Monday, 13 January 2020: 9:15 AM
251 (Boston Convention and Exhibition Center)
Chris Ball, Ohio State Univ., Columbus, OH; and M. Abu Shattal, J. DeLong, R. Linnabary, C. McKelvey, G. Smith, A. O'Brien, J. Johnson, S. Misra, J. R. Piepmeier, D. Laczkowski, and N. Monahan

The CubeSat Radiometer Radio Frequency Interference Technology Validation (CubeRRT) mission developed and deployed into orbit a 6U CubeSat to demonstrate radio frequency interference (RFI) mitigation technologies in support of future microwave radiometry missions. Microwave radiometers observe Earth’s natural thermal emissions and make important contributions to observing Earth’s atmosphere, oceans, and land surfaces including products such as atmospheric water vapor, temperature profiles, sea surface wind speed and direction, soil moisture, sea ice properties, and other products. Microwave radiometer measurements below 40 GHz exhibit increasing man-made RFI, having a degenerative impact on these important geophysical retrievals and potentially degrading the capabilities of future radiometer missions.
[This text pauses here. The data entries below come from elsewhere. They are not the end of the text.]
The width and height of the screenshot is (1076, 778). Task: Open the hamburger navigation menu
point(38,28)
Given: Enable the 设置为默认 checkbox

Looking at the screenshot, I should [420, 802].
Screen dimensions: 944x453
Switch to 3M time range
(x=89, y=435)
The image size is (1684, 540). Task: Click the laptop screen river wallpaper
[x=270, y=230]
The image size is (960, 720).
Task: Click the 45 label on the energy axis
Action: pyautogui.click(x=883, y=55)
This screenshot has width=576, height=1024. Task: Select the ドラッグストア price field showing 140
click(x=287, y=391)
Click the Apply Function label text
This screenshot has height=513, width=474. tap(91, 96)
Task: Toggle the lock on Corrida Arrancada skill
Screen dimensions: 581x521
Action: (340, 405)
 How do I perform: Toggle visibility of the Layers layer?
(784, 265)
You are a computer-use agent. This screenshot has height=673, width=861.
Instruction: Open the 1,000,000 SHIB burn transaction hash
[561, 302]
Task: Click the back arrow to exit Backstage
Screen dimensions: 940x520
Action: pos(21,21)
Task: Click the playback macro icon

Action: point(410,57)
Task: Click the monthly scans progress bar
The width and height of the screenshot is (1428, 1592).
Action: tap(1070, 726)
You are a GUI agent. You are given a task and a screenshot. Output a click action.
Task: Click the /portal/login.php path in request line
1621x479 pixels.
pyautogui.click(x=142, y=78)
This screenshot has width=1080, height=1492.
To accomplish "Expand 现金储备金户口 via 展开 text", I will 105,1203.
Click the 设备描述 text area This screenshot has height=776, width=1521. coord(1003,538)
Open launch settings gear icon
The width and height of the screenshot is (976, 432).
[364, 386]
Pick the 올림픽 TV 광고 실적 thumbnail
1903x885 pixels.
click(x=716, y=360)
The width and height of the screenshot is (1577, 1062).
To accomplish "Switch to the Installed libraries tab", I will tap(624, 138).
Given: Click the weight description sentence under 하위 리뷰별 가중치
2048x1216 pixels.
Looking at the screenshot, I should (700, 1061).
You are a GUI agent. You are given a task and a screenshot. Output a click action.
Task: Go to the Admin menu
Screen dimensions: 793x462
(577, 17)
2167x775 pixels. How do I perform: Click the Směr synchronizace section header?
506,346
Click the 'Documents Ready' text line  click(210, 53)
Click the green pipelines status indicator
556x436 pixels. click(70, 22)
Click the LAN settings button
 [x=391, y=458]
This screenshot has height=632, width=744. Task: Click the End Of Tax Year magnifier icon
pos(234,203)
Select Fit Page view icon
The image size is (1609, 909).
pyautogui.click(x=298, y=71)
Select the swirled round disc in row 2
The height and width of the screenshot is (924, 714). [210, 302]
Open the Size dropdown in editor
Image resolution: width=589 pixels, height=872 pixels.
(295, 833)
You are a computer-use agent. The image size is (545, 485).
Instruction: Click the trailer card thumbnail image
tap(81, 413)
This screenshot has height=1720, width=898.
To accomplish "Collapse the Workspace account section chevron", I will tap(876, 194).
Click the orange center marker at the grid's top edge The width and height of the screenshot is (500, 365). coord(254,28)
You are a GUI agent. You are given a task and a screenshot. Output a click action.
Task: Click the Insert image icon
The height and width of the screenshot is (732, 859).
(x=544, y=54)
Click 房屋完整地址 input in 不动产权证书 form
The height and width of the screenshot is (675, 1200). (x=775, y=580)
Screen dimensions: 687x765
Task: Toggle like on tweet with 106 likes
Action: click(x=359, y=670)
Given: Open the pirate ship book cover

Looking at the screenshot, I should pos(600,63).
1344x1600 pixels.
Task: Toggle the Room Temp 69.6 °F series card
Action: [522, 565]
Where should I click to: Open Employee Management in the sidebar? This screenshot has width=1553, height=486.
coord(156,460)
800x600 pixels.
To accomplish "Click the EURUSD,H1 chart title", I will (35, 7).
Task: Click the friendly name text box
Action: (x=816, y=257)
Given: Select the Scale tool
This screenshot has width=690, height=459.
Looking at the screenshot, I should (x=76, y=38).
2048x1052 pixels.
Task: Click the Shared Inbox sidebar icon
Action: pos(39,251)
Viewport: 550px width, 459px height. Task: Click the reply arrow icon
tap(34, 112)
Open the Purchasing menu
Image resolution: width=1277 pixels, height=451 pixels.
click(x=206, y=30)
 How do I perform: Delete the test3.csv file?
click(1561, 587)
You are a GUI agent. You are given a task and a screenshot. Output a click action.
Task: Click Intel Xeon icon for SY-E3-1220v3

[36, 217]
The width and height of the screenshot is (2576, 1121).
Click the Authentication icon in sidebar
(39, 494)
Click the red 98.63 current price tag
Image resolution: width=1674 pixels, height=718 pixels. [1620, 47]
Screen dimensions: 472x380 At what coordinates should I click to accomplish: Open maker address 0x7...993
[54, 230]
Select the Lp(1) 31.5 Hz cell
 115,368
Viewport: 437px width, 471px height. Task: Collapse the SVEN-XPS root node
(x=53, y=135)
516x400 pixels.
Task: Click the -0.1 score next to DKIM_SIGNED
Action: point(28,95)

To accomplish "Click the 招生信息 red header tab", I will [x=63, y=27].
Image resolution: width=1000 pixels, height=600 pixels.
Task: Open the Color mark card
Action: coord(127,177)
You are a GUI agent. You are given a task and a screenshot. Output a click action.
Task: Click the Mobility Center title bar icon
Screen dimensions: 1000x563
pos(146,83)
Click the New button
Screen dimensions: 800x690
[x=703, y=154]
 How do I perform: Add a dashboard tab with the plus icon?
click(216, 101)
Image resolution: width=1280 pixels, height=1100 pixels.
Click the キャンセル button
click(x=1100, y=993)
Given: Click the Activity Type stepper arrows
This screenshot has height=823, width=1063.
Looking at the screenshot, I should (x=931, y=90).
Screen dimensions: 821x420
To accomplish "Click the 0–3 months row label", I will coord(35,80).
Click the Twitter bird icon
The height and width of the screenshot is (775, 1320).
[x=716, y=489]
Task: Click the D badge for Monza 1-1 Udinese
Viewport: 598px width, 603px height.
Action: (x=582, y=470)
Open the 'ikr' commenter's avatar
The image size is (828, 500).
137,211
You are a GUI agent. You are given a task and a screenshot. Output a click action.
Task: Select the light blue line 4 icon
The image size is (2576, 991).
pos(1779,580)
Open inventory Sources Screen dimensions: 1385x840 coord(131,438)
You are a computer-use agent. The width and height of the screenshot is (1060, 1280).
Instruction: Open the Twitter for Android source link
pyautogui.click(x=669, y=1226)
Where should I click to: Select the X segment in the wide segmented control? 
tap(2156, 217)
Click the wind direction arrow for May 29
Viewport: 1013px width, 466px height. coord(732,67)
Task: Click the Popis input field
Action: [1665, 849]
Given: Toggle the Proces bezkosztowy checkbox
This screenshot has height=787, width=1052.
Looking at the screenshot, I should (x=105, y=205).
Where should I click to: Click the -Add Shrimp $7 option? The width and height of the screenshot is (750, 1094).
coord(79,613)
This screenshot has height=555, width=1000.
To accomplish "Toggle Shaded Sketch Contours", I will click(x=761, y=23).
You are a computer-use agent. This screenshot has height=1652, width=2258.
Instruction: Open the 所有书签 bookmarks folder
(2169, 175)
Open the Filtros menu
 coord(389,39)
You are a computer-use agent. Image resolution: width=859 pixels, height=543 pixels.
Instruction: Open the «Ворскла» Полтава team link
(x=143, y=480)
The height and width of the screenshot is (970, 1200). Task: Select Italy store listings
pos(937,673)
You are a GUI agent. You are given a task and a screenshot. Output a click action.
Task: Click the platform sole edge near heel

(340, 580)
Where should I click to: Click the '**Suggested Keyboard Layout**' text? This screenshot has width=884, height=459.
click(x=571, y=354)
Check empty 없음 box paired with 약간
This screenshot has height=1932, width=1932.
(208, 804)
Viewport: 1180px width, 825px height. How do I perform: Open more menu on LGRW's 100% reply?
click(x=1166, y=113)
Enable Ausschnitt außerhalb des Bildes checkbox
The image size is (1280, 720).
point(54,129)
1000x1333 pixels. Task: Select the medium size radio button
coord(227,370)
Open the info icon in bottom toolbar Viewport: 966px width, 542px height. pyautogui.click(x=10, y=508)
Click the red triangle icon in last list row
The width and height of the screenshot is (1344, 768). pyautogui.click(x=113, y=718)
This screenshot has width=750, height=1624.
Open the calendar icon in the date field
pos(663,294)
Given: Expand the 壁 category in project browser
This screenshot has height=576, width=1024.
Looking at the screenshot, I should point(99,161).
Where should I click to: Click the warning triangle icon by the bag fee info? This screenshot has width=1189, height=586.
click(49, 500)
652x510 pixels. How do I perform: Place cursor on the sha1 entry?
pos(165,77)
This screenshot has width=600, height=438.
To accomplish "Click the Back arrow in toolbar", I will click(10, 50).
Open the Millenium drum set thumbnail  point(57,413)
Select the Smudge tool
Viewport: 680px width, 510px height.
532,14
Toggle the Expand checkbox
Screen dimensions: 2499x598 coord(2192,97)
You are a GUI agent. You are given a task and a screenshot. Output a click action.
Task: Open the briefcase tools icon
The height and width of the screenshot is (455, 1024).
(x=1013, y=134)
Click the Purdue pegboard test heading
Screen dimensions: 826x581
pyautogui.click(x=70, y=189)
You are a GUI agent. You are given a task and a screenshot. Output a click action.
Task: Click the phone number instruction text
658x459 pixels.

To address the growing RFI problem, the CubeRRT mission was selected under ESTO’s In-space Validation of Earth Science Technologies (InVEST) program to demonstrate on-board, real-time RFI processing from 6-40 GHz. This talk summarizes CubeRRT operations, collected data, and lessons learned from over a year in orbit. The CubeRRT mission also serves as a valuable case study in the development of simulation tools for next generation, resource constrained small satellite observing systems. With funding from ESTO’s Advanced Information Systems Technology (AIST) program and building upon the lessons learned from the CubeRRT mission, the authors have produced the Simulation Toolset for Adaptive Remote Sensing (STARS) software library to support future Observing System Simulation Experiments for autonomous satellite-based Earth remote sensing missions. Specifically, STARS models and optimizes the performance of next generation adaptive sensors, resource constrained platforms (such as CubeSats), and constellations of collaborative satellites.